§ **EXERCISE PROMPT**: Starting at the first line of the listing below and ending at the line with "Task: Click the article", copy each line exactly.

§ **ENTRIES PROVIDED**:
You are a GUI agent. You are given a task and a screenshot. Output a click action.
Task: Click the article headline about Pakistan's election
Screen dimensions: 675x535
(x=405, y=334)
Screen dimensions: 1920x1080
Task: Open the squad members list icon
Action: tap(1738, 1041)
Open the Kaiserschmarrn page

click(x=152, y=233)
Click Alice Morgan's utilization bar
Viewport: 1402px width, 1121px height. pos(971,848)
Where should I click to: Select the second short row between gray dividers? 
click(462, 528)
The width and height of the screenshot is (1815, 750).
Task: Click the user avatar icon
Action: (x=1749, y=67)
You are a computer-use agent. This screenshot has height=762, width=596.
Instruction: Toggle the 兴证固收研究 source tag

§ **SOLUTION TO THIS PROBLEM**:
You are a GUI agent. You are given a task and a screenshot. Output a click action.
Task: Click the article headline about Pakistan's election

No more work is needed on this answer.